Transcribe the breakfast sausage sales text below, word for word, between "For an economy" and "at $929.1 million.", inclusive.

• Quoted text:
★ ★ ★ ★ ★

For an economy that was at best tentatively rebounding and at worst still soft, the breakfast sausage category still scored a 5.7 percent jump in dollar sales and a 5 percent boost in unit sales over the past year, based on Information Resources Inc. (IRI) data. This category is just shy of the $1 billion mark, with the most recent sales figures estimated at $929.1 million.
IRI also tracks brand and product performance for breakfast sausage. A look at the most recent listing of top-tier brands of refrigerated breakfast sausage demonstrates that while favorite brands and varieties remain dominant, the landscape is changing with more precooked and poultry-based sausages making the top cut.
As is typical of most sausage segments, breakfast brand leaders remain the major players. Jimmy Dean refrigerated breakfast sausage is number one, with $214.2 million in sales for a 23.1 percent dollar share of the market. Bob Evans is next, with just more than $123 million in sales; a closer look at the rankings indicates that Bob Evans sales increased 6.7 percent in the last year, while Jimmy Dean posted a 3.1 percent loss.
Top Five Brands
Latest 52 Weeks Ending November 30, 2003
|Brand || |
% Change Yr Ago
|Total category || |
|Jimmy Dean rfg breakfast sausage || |
|Bob Evans rfg breakfast sausage || |
|Private-label rfg breakfast sausage || |
|Tennessee Pride rfg breakfast sausage || |
|Jimmy Dean Fresh Taste. Fast! |
rfg breakfast sausage
Source: Information Resources Inc. (IRI), Chicago IL
Behind the two big brand leaders, private-label sausage sales also were impressive, gaining 14.1 percent for a total of $63.5 million. Rounding out the top-10 brands are Odom’s Tennessee Pride at $49.4 million, Jimmy Dean’s Fresh Taste. Fast! at $45.6 million, Johnsonville at nearly $44 million, Farmer John’s at $34.6 million, Owens at $27 million, Hormel Little Sizzler at $26.2 million, and Purnell’s Old Folks at nearly $23 million. Of that group, Jimmy Dean’s Fresh Taste. Fast! was the big climber, notching a 37.6 rise in dollar sales versus a year ago.

★ ★ ★ ★ ★

• Provided data:
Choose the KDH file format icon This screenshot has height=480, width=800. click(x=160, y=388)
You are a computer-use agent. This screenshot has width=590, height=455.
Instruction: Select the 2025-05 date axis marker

★ ★ ★ ★ ★

• Answer for this exercise:
For an economy that was at best tentatively rebounding and at worst still soft, the breakfast sausage category still scored a 5.7 percent jump in dollar sales and a 5 percent boost in unit sales over the past year, based on Information Resources Inc. (IRI) data. This category is just shy of the $1 billion mark, with the most recent sales figures estimated at $929.1 million.